Le spécialiste de l’amont pétrolier a récemment conclu avec le Gabon des accords qui diminuent fortement le risque politique et industriel
Yves-Marc Le Réour

Le spécialiste de l’amont-pétrolier Maurel & Prom a subi une chute de 6,4% de son cours de Bourse hier, malgré la publication d’un résultat net part du groupe en croissance de 53% à 62,5 millions d’euros et la forte hausse de ses réserves prouvées en 2013. Les investisseurs ont mal reçu la décision du groupe de ne pas proposer de dividende au titre de l’exercice écoulé. «Nous ne sommes pas en mesure de verser de dividende étant donné que nos comptes sociaux font apparaître une perte nette de 65 millions d’euros et qu’il n’existe pas de réserves distribuables», explique le PDG Jean-François Hénin.

Conscient de la nécessité de «changer de dimension pour assurer la pérennité du développement du groupe», Maurel & Prom a désormais créé les conditions indispensables à la réalisation d’une opération transformante. Après deux ans de négociations avec le Gabon, où il réalise plus de 80% de son activité, le groupe a récemment conclu avec les autorités un accord qui laisse la porte ouverte à un changement de contrôle, puisqu’il bénéficierait alors d’un régime plus souple en matière de taxation des plus-values générées dans ce pays. Le nouveau contrat de partage de production signé en janvier dernier avec le Gabon reconduit par ailleurs les cinq autorisations exclusives d’exploitation existantes pour une durée de vingt ans. Le risque politique et industriel qui obérait son avenir est ainsi largement réduit.

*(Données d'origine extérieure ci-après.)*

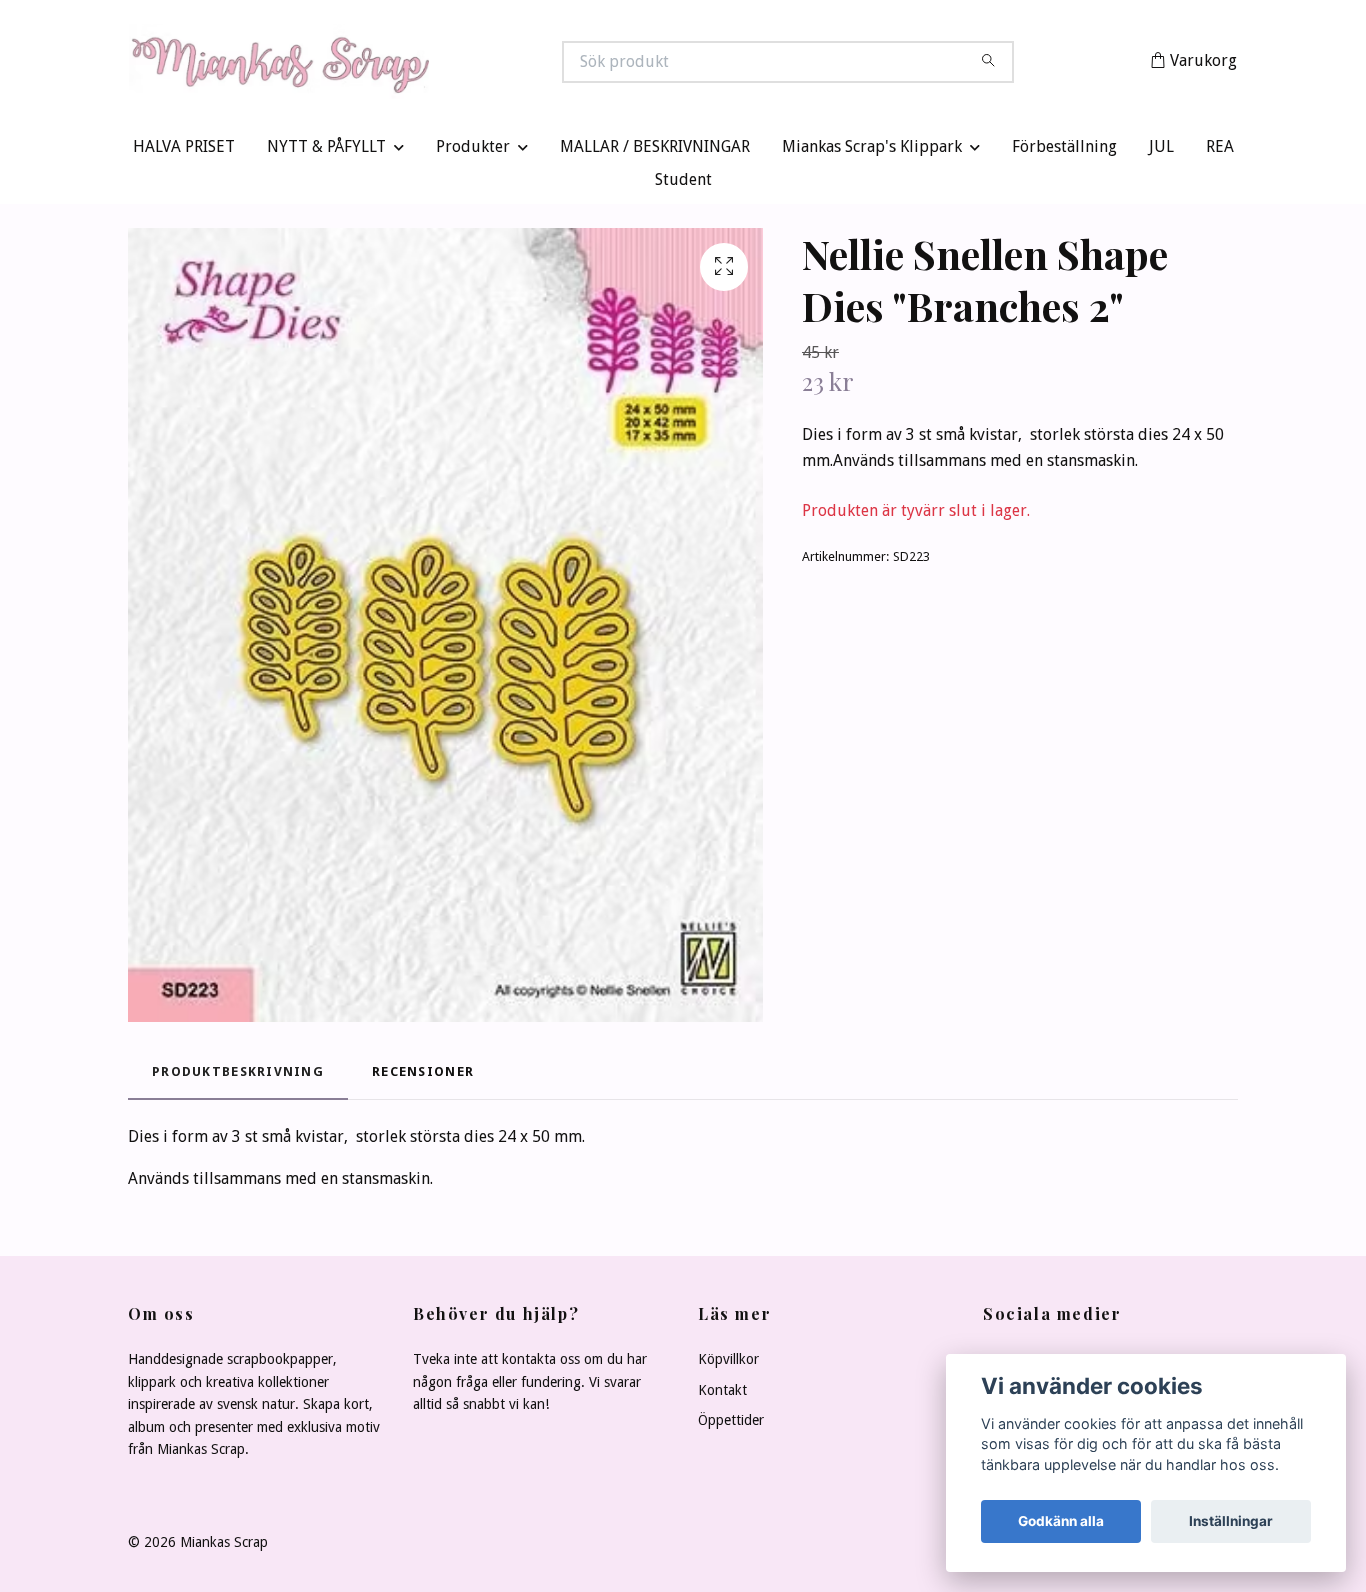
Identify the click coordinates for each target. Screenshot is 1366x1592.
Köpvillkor (728, 1364)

Sa situation financière s’est également améliorée avec une trésorerie nette de 198 millions d’euros à fin 2013, contre 67 millions un an plus tôt. Au début de cette année, Maurel & Prom a par ailleurs conclu avec un consortium bancaire un emprunt relais pour un montant maximum de 200 millions de dollars (145 millions d’euros), spécifiquement affecté au remboursement des «Oceane» venant à échéance le 31 juillet prochain. «En cas de tirage, cette facilité fera l’objet d’un remboursement échelonné et au plus tard le 31 décembre 2015», précise le groupe.

Enfin, le conseil d’administration convoquera dans les prochaines semaines une assemblée générale des porteurs de bons de souscription d’actions (BSA), afin de statuer sur une éventuelle prorogation de leur période d’exercice, fixée jusqu’ici au 30 juin 2014. Dans cette optique, le conseil a désigné le cabinet Ricol Lasteyrie en tant qu’expert pour rédiger un rapport sur les conséquences d’une telle prorogation.